LISTED ENTRIES:
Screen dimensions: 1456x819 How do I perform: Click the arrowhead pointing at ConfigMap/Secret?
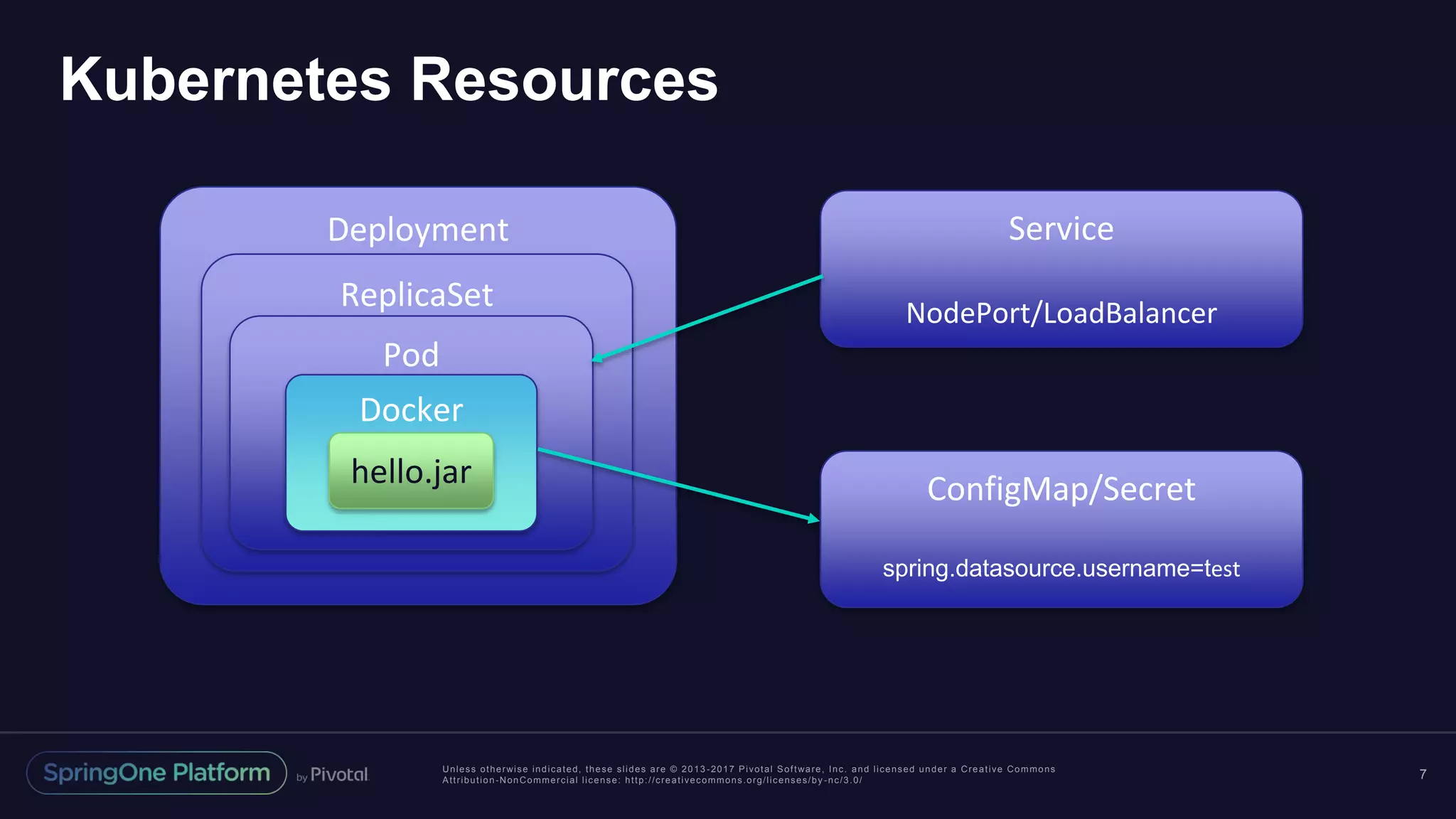coord(813,519)
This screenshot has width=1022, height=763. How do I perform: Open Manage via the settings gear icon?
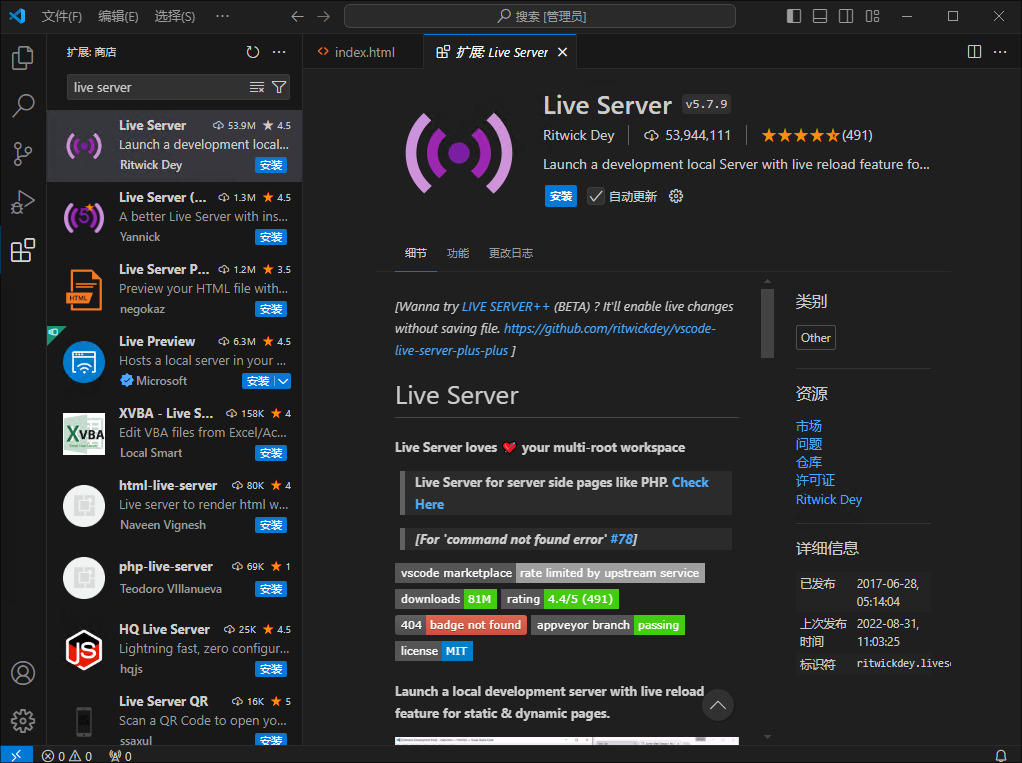point(23,720)
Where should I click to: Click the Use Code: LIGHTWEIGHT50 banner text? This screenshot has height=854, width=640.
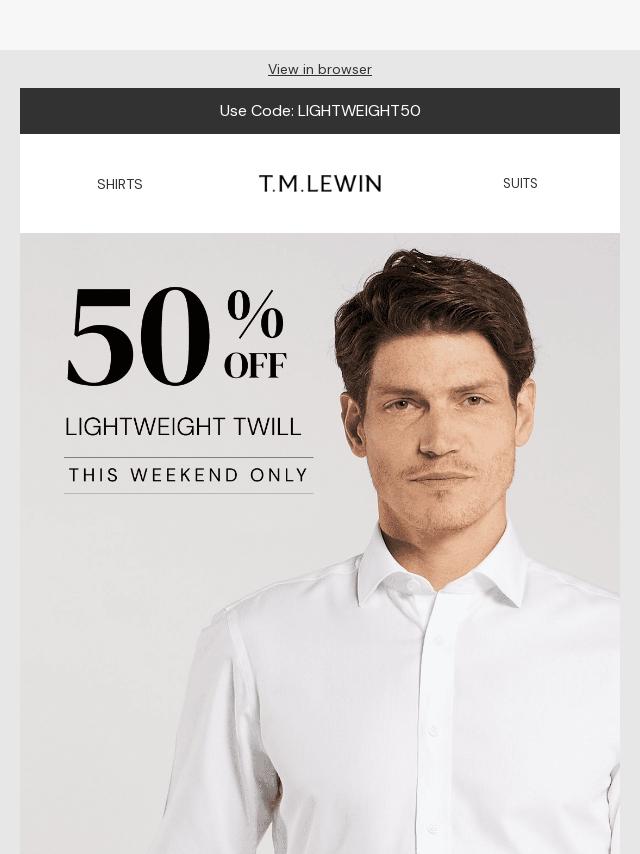tap(320, 111)
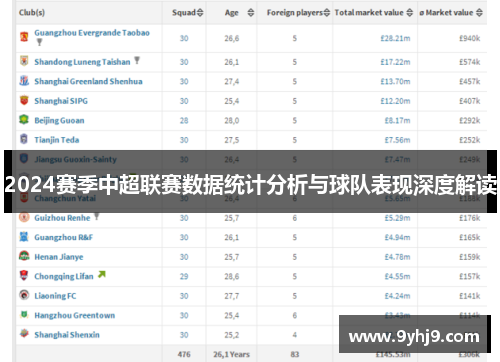This screenshot has width=500, height=362.
Task: Sort table by Age column arrows
Action: point(251,13)
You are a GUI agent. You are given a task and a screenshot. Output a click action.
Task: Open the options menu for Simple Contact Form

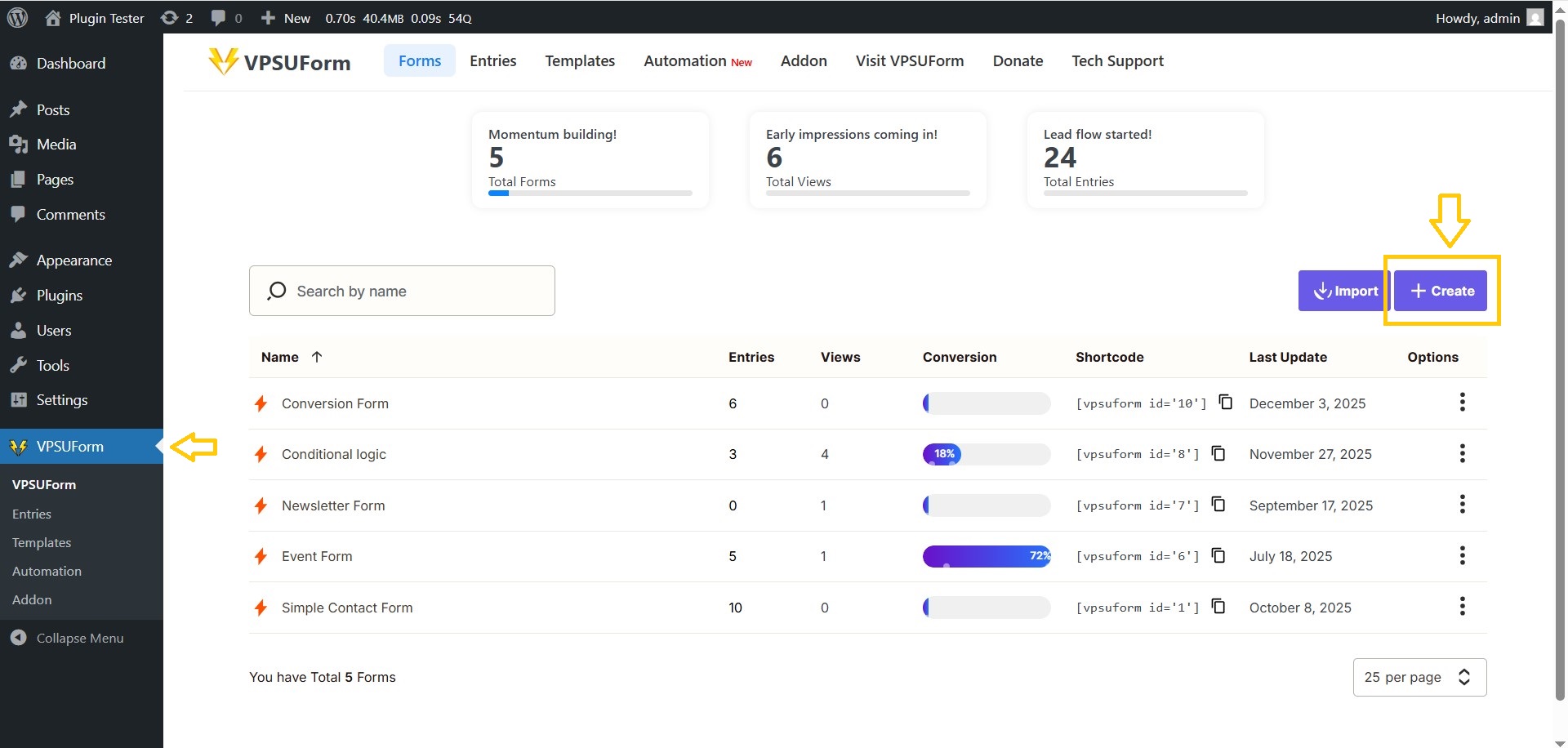(1462, 606)
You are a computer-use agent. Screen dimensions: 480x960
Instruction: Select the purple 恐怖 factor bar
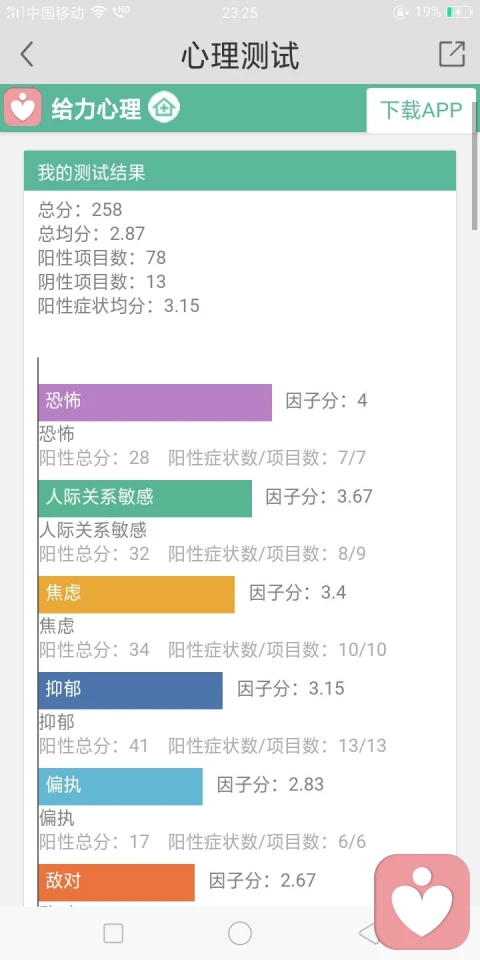click(x=155, y=402)
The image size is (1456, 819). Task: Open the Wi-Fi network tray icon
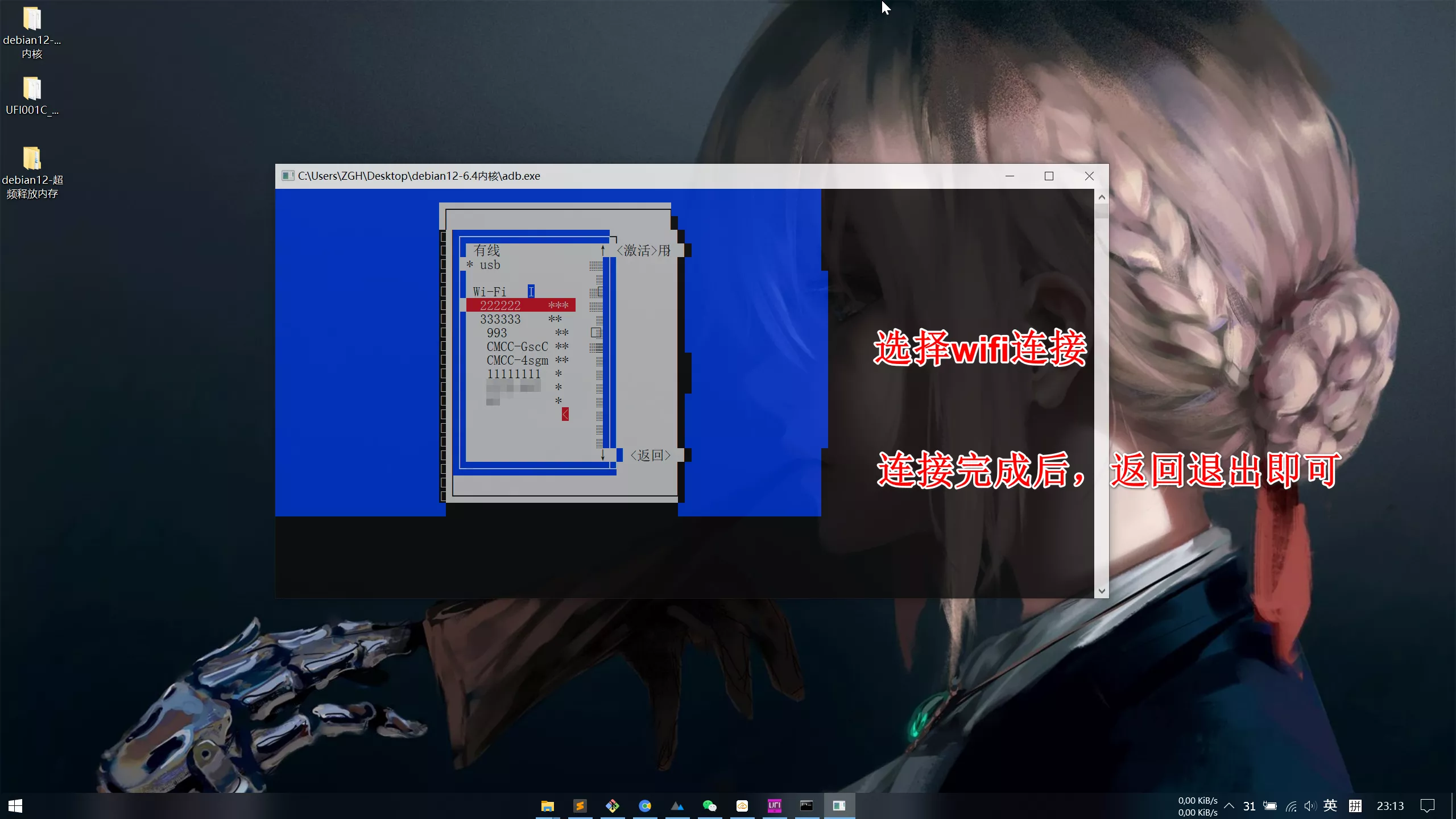pyautogui.click(x=1291, y=806)
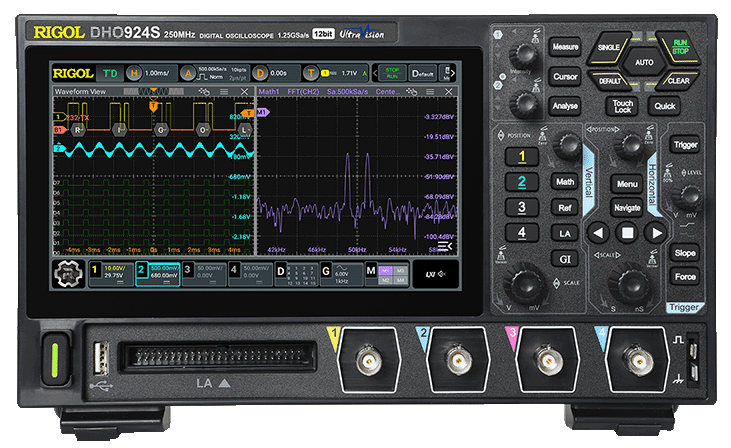Screen dimensions: 731x448
Task: Close the Waveform View window
Action: coord(246,92)
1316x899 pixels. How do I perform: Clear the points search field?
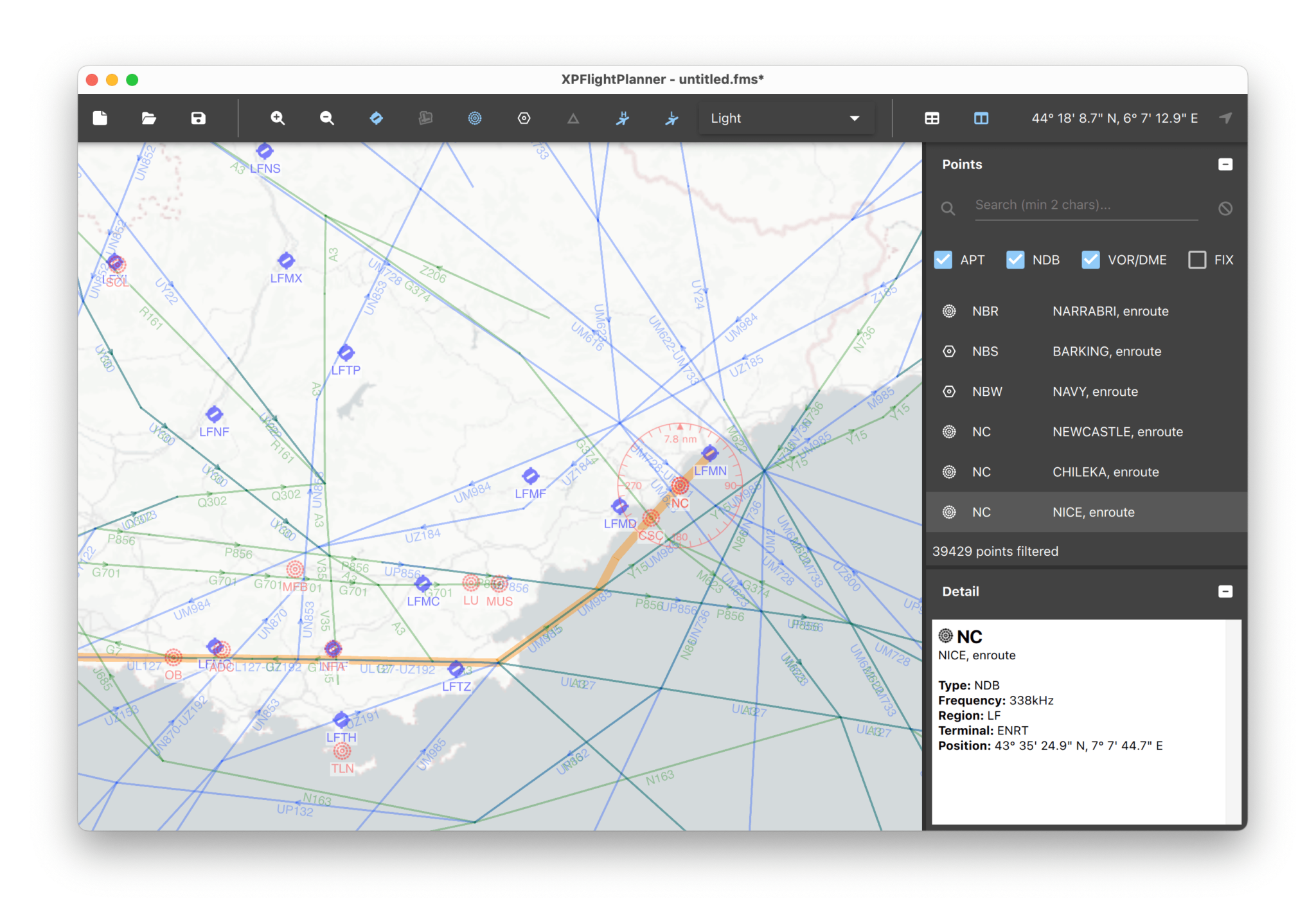coord(1225,208)
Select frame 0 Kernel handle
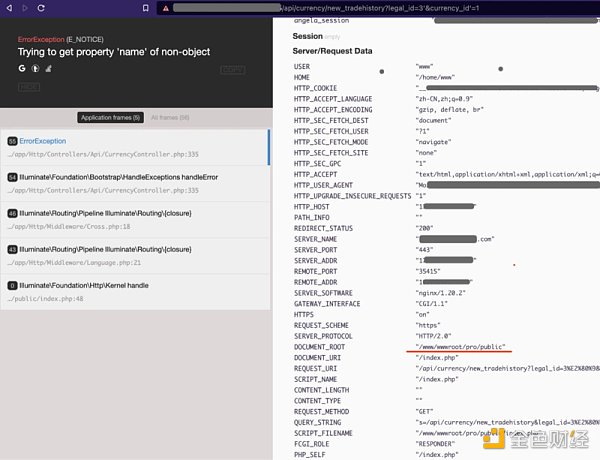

OBJECTIVE:
Copy out every line of the listing above word for word, omitting the pictures.

TASK OUTPUT:
Screen dimensions: 1456x819 How do I perform: Click the arrowhead pointing at ConfigMap/Secret?
coord(813,519)
This screenshot has width=1022, height=763. How do I perform: Open Manage via the settings gear icon?
point(23,720)
Where should I click to: Click the Use Code: LIGHTWEIGHT50 banner text? This screenshot has height=854, width=640.
tap(320, 111)
This screenshot has width=500, height=362.
Task: Sort table by Age column arrows
Action: point(251,13)
You are a GUI agent. You are given a task and a screenshot. Output a click action.
Task: Open the options menu for Simple Contact Form

(1462, 606)
You are a computer-use agent. Screen dimensions: 480x960
Instruction: Select the purple 恐怖 factor bar
click(x=155, y=402)
The image size is (1456, 819). Task: Open the Wi-Fi network tray icon
pyautogui.click(x=1291, y=806)
Screen dimensions: 731x448
Task: Close the Waveform View window
Action: coord(246,92)
1316x899 pixels. How do I perform: Clear the points search field?
coord(1225,208)
Select frame 0 Kernel handle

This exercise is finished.